Shares of Memory Pharmaceuticals Corp. slid 35.8 percent Monday on news that MEM 1003, its calcium channel modulator, failed to demonstrate efficacy in treating acute mania in patients with bipolar disorder.
Results from an 84-patient Phase IIa study showed that the drug missed the primary endpoint, as measured by the percentage of patients treated with MEM 1003 who had at least a 50 percent improvement from baseline in the Young Mania Rating Scale (YMRS) at 21 days compared to placebo. MEM 1003 also fell short of the trial's secondary endpoints, defined as the mean change from baseline in the YMRS, the Modified Clinical Global Impression-Bipolar Scale and the Montgomery-Asberg Depression Rating Scale.
Shares of Memory (NASDAQ:MEMY) lost $1.12 Monday to close at $2.01.
"Obviously, we're disappointed" by the results, said Jzaneen Lalani, general counsel for the Montvale, N.J.-based company, adding that investigators will continue "a complete review of the data."
In the meantime, Memory is looking ahead to the results of two Phase II trials expected later this year, including a Phase IIa study of the same compound in Alzheimer's disease. Lalani said the company does not believe that the bipolar data are indicative of MEM 1003's effect in Alzheimer's.
The bipolar and AD trials are "differentiated by the target symptoms being treated," as well as the measurements of those symptoms, she told BioWorld Today. The bipolar study assessed "mood-stabilizing effects on mania," while the AD trial measures the effects on cognition.
Up until 2005, AD was the primary indication for MEM 1003, a neuronal L-type calcium channel modulator, and to date, Memory has compiled promising data from preclinical and Phase I studies.
The company added bipolar mania as a potential indication upon an agreement with Stanley Medical Research Institute, which pledged to commit up to $3.2 million for a Phase IIa trial in bipolar patients. Since calcium-signaling abnormalities are believed to be a cause of bipolar disorder, the idea was that MEM 1003 might be able to regulate those abnormalities, thereby controlling the manic aspect of the disorder.
But based on the results, "it's clear that MEM 1003, at the doses used in this study, does not have a significant impact on acute mania," Stephen Murray, Memory's vice president of clinical development, said during a conference call.
Murray said 84 subjects were evenly randomized to receive either MEM 1003 - administered at initial doses of 60 mg twice daily and, in most patients, escalated to 180 mg twice daily - or placebo for 21 days. Of those patients, a total of 48 completed the study (23 in the treatment group and 25 in the placebo group). The percentage of responders who showed at least a 50 percent improvement to baseline in the YMRS was 26 percent for the MEM 1003 group versus 38 percent in the placebo group.
No serious adverse events were reported in the treatment group, and the most common adverse events included headache and gastrointestinal effects, as expected, as well as four instances of pruritus, which the company expects to investigate further.
While Memory will continue to explore those data, "we have no plans to move forward [in the bipolar indication] at this time," Murray said.

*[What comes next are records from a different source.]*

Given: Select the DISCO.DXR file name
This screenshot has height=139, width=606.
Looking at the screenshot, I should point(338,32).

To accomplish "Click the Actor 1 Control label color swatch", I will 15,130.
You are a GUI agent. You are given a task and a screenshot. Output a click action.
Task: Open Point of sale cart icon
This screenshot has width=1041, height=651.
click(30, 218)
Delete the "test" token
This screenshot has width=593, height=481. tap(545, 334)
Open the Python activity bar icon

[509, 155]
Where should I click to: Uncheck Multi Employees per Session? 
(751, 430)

In addition to the ongoing Phase IIa trial of MEM 1003 in AD, the company has started screening patients for a Phase IIa trial of MEM 3454, a partial agonist of the nicotinic alpha-7 receptor, also in AD. Top-line results from that trial are expected in the fourth quarter.
"We're also planning a Phase I trial of MEM 63908," Lalani said. That product is another nicotinic alpha-7 receptor partial agonist, which has shown improved learning and memory in animal studies.

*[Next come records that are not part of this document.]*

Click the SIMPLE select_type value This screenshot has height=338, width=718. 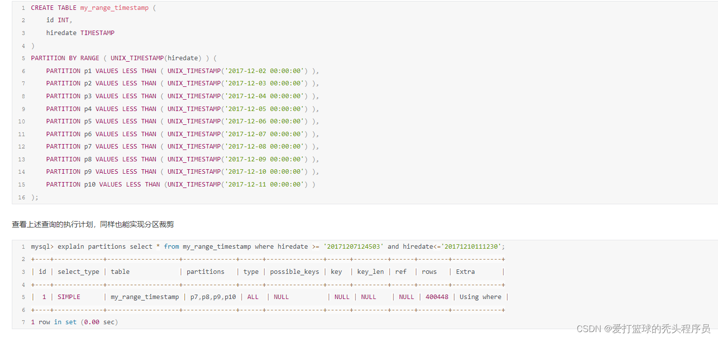point(68,297)
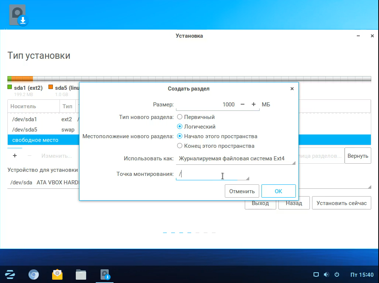Expand the Точка монтирования dropdown arrow

point(247,178)
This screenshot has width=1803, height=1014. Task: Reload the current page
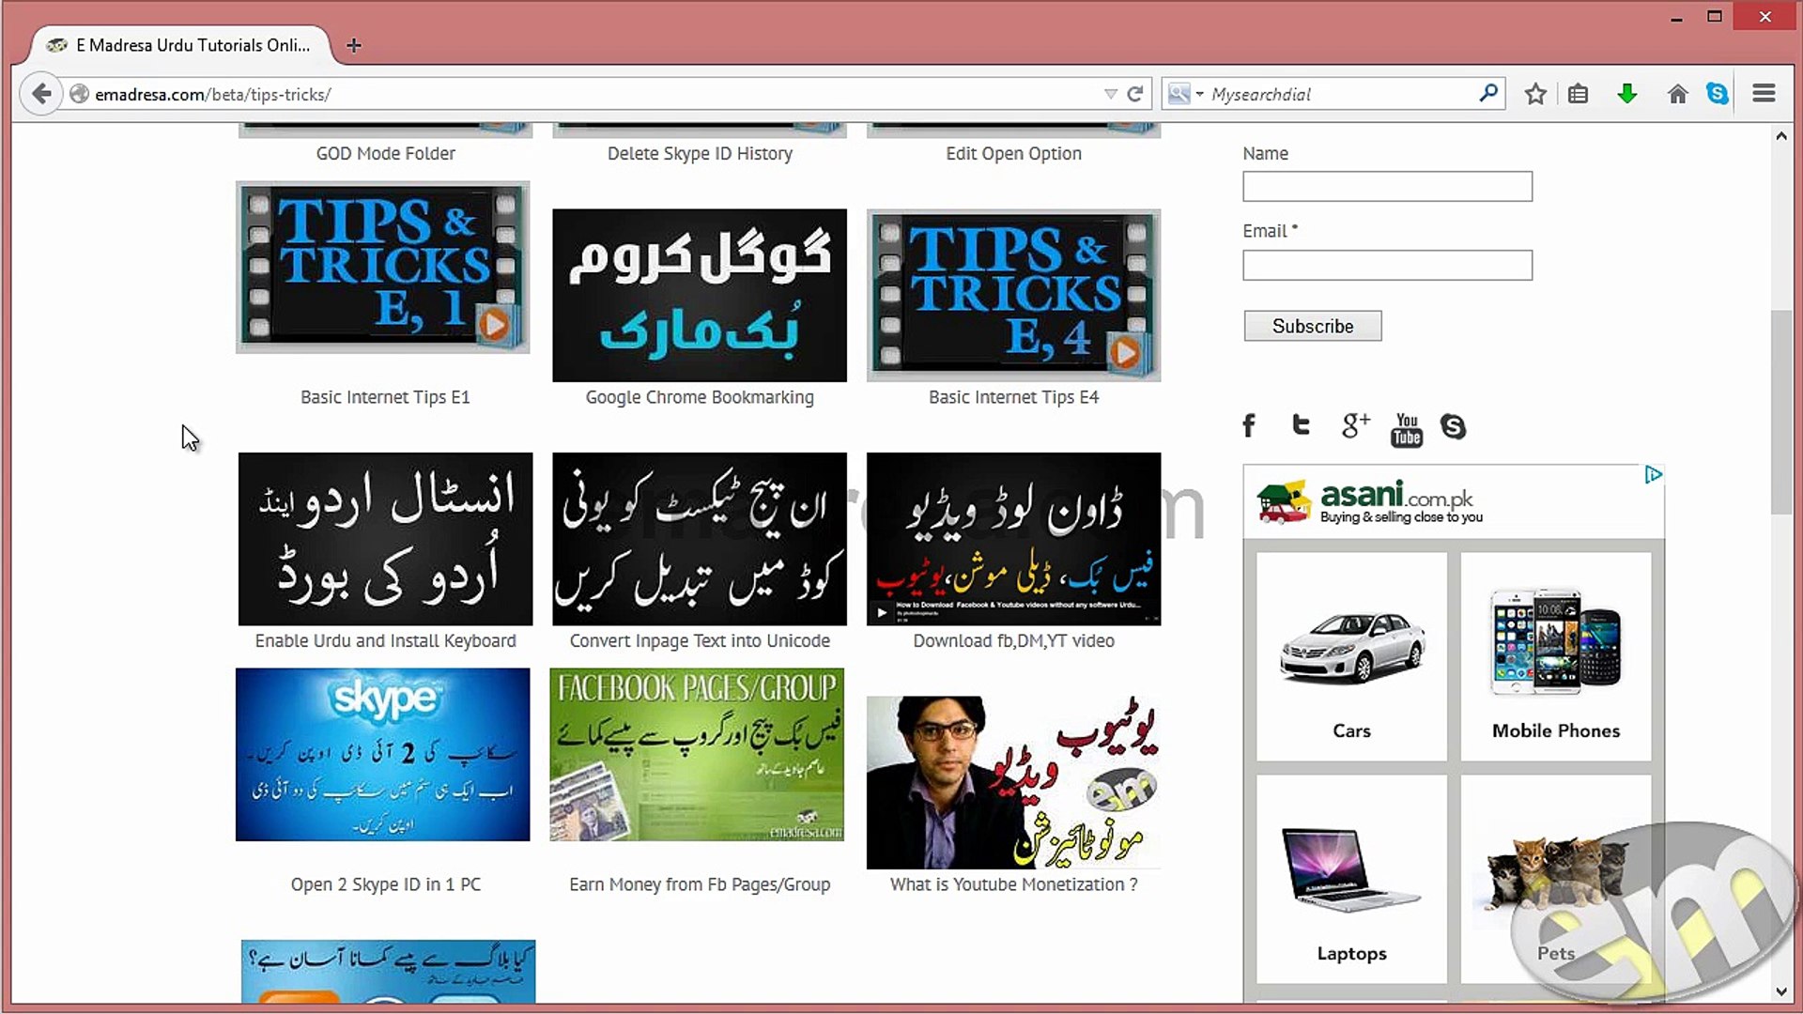(x=1135, y=94)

Both MEM 3454 and MEM 63908 emerged from a collaboration with Basel, Switzerland-based F. Hoffmann-La Roche Ltd. Under the terms of that deal, Roche retains an option to license MEM 3454 after Phase IIa development and agreed to take over development of MEM 63908 upon successful completion of Phase I.
Memory also has an ongoing partnership with Thousand Oaks, Calif.-based Amgen Inc., focusing on PDE10 inhibitors. That program is in preclinical development.